[[ Given entries open ]]
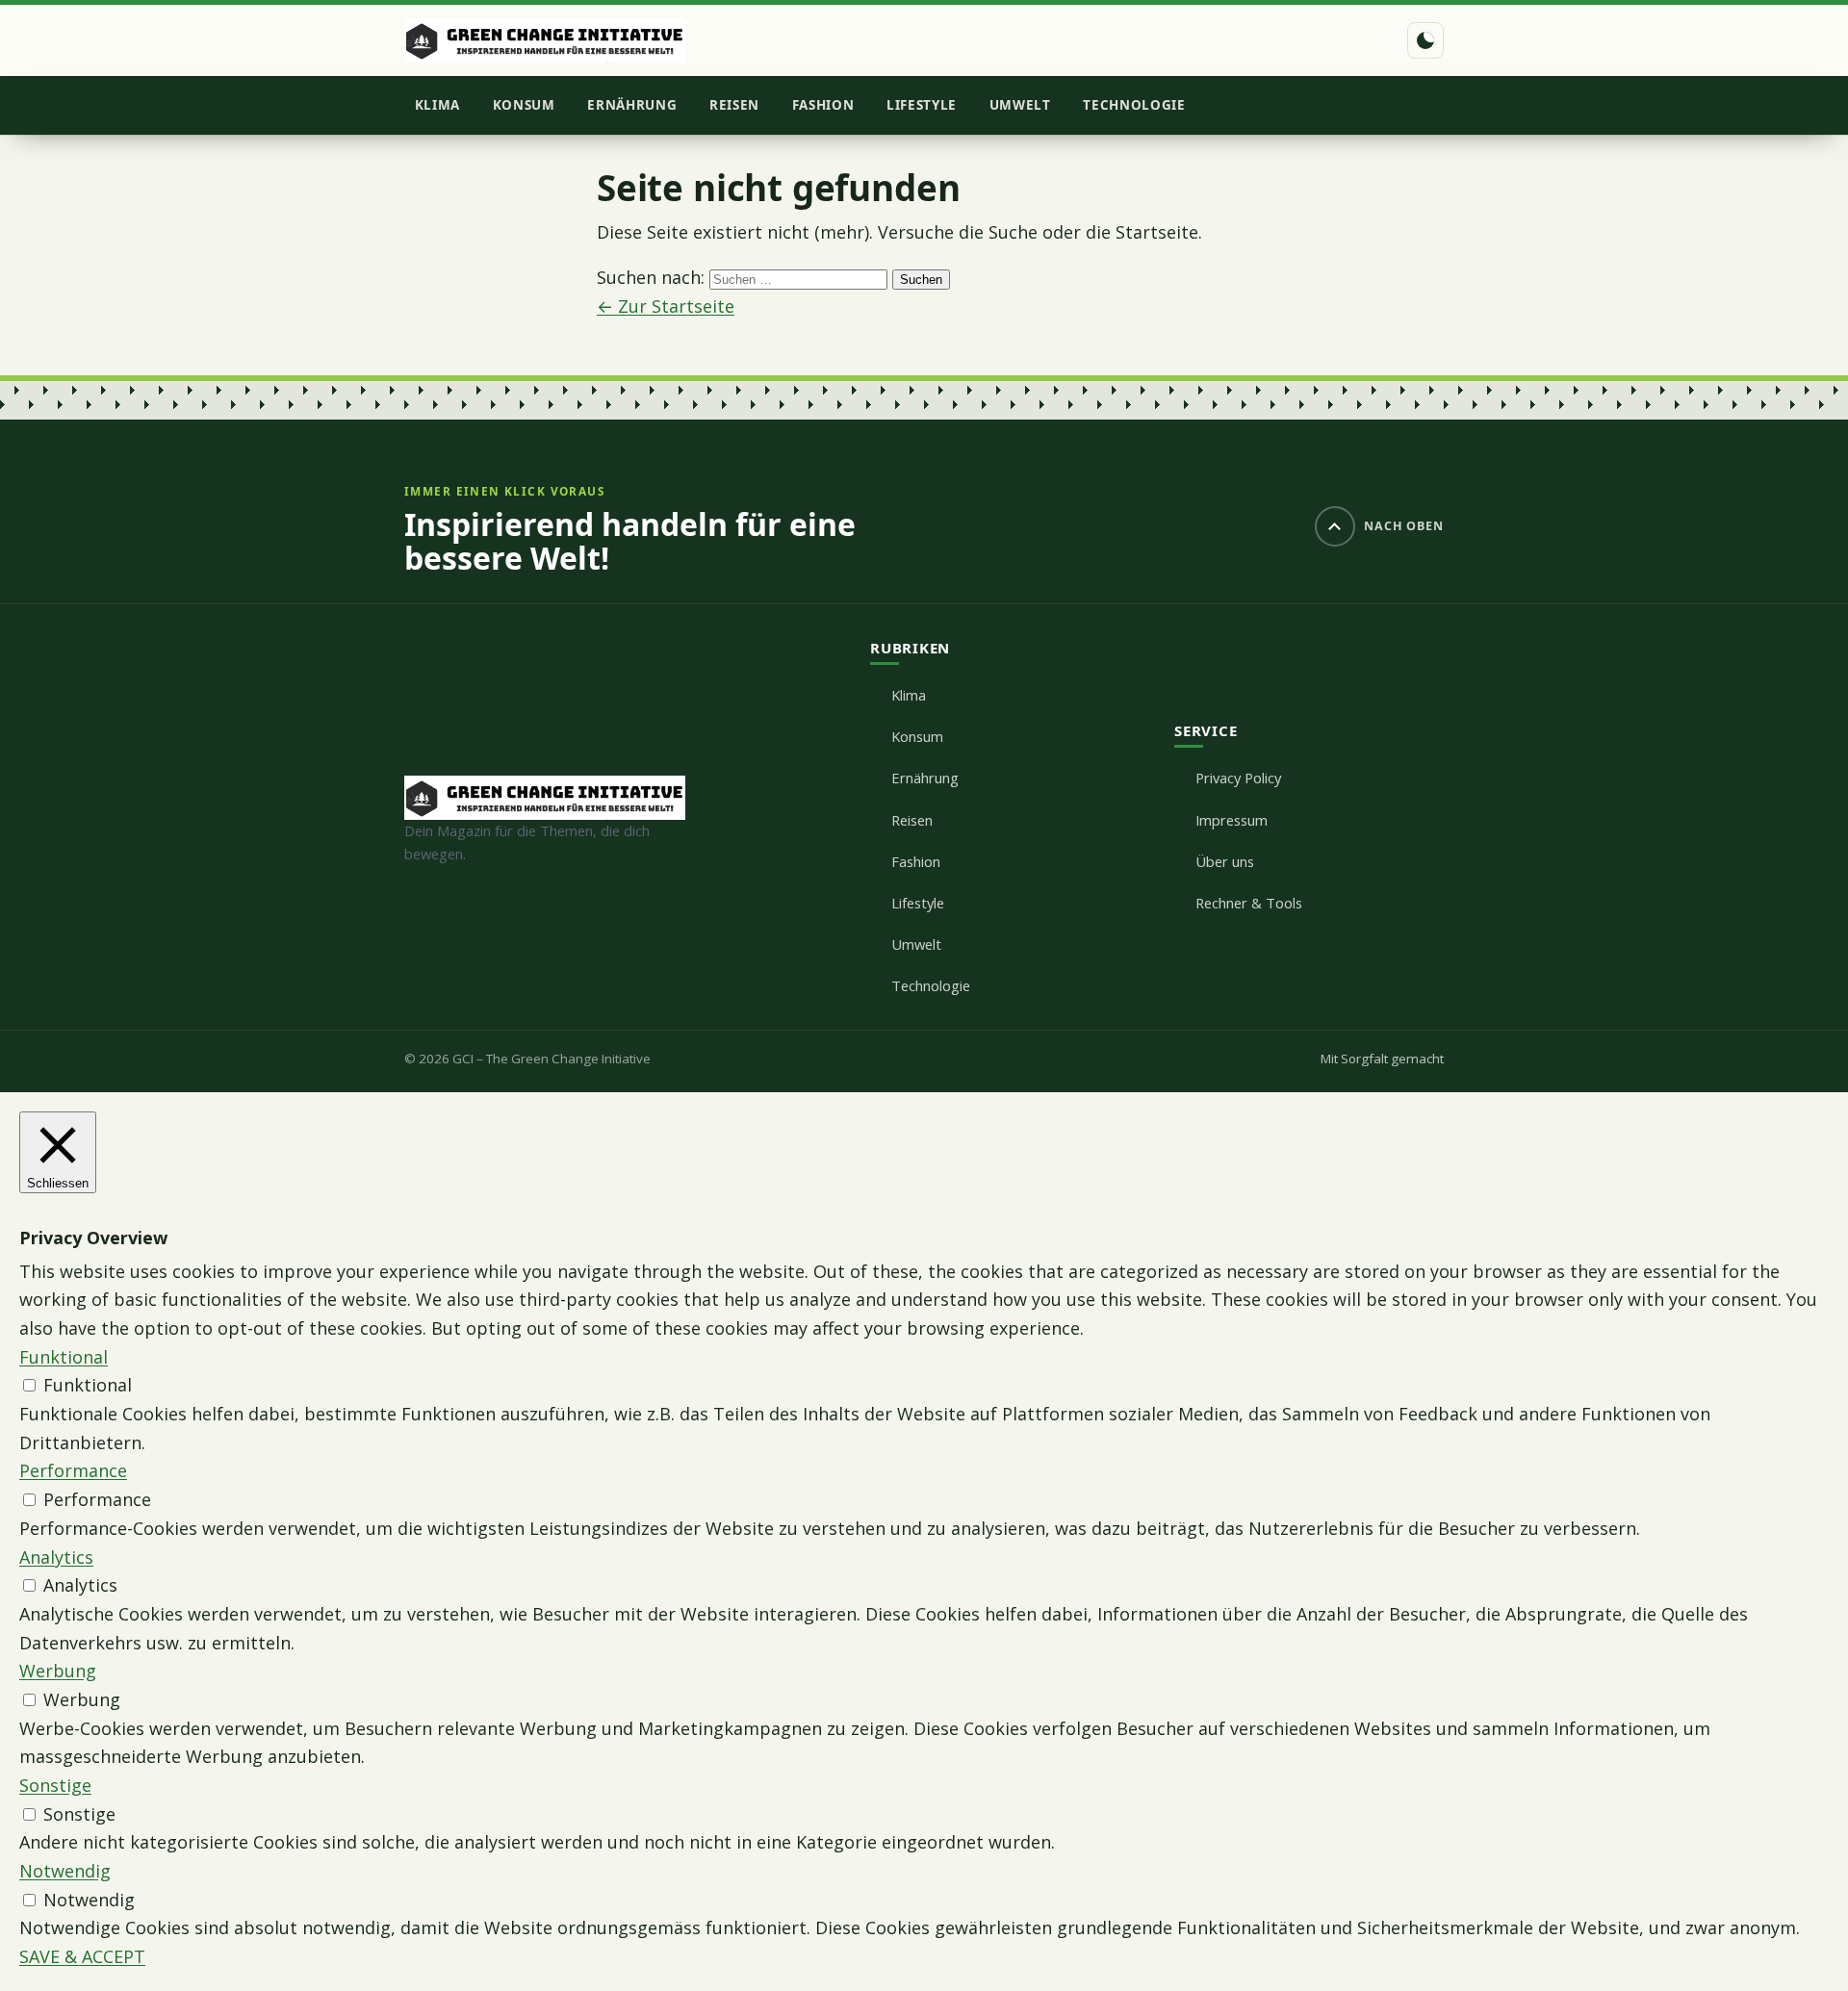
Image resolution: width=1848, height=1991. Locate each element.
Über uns (1224, 861)
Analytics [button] (56, 1557)
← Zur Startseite (665, 306)
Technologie (1134, 105)
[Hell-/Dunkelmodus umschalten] (1425, 40)
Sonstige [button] (55, 1785)
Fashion (823, 105)
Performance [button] (73, 1470)
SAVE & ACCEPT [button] (82, 1956)
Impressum (1231, 820)
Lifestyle (921, 105)
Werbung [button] (57, 1670)
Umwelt (1020, 105)
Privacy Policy (1238, 777)
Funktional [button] (63, 1356)
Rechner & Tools (1248, 902)
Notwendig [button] (65, 1870)
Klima (437, 105)
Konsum (524, 105)
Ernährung (632, 105)
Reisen (734, 105)
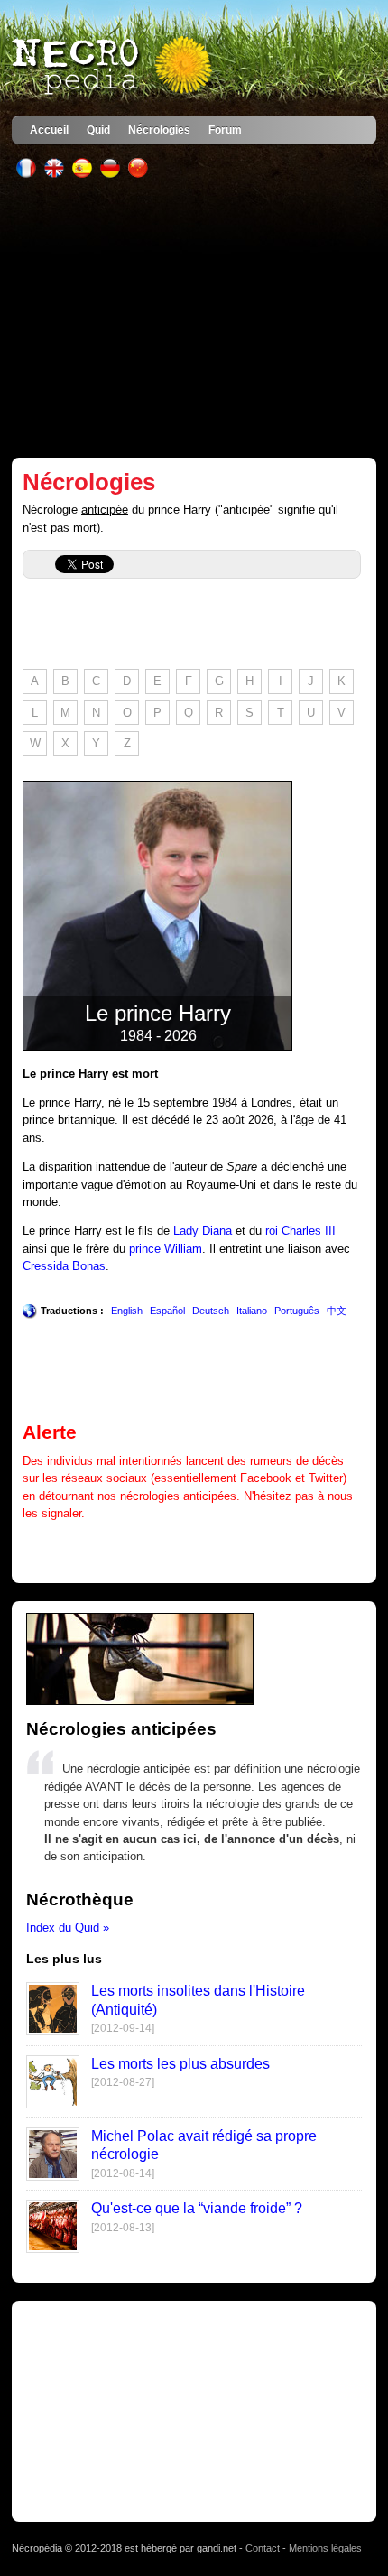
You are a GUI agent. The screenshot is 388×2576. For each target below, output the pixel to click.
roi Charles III (300, 1230)
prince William (165, 1249)
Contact (262, 2548)
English (127, 1310)
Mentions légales (325, 2548)
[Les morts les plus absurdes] (52, 2104)
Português (296, 1310)
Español (167, 1310)
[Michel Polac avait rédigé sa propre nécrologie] (52, 2176)
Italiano (251, 1310)
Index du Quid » (67, 1927)
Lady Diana (202, 1230)
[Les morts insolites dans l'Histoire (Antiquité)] (52, 2031)
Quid (98, 129)
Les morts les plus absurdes (180, 2063)
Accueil (49, 129)
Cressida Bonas (64, 1266)
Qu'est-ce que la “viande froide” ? (196, 2208)
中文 (336, 1310)
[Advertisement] (194, 317)
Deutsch (210, 1310)
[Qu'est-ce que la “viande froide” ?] (52, 2249)
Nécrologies (159, 129)
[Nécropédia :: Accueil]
[[ Given entries closed ]]
* Task objective *
Your task is to copy only the lines above starting at the one containing "Funktional [button] (63, 1356)" and ending at the one containing "Deutsch (210, 1310)". Copy them exactly, both ends included, and omit the pictures.

* Completed task *
Funktional [button] (63, 1356)
Rechner & Tools (1248, 902)
Notwendig [button] (65, 1870)
Klima (437, 105)
Konsum (524, 105)
Ernährung (632, 105)
Reisen (734, 105)
You are a GUI agent. The screenshot is 388×2576. For each target below, output the pixel to click.
roi Charles III (300, 1230)
prince William (165, 1249)
Contact (262, 2548)
English (127, 1310)
Mentions légales (325, 2548)
[Les morts les plus absurdes] (52, 2104)
Português (296, 1310)
Español (167, 1310)
[Michel Polac avait rédigé sa propre nécrologie] (52, 2176)
Italiano (251, 1310)
Index du Quid » (67, 1927)
Lady Diana (202, 1230)
[Les morts insolites dans l'Histoire (Antiquité)] (52, 2031)
Quid (98, 129)
Les morts les plus absurdes (180, 2063)
Accueil (49, 129)
Cressida Bonas (64, 1266)
Qu'est-ce que la “viande froide” ? (196, 2208)
中文 (336, 1310)
[Advertisement] (194, 317)
Deutsch (210, 1310)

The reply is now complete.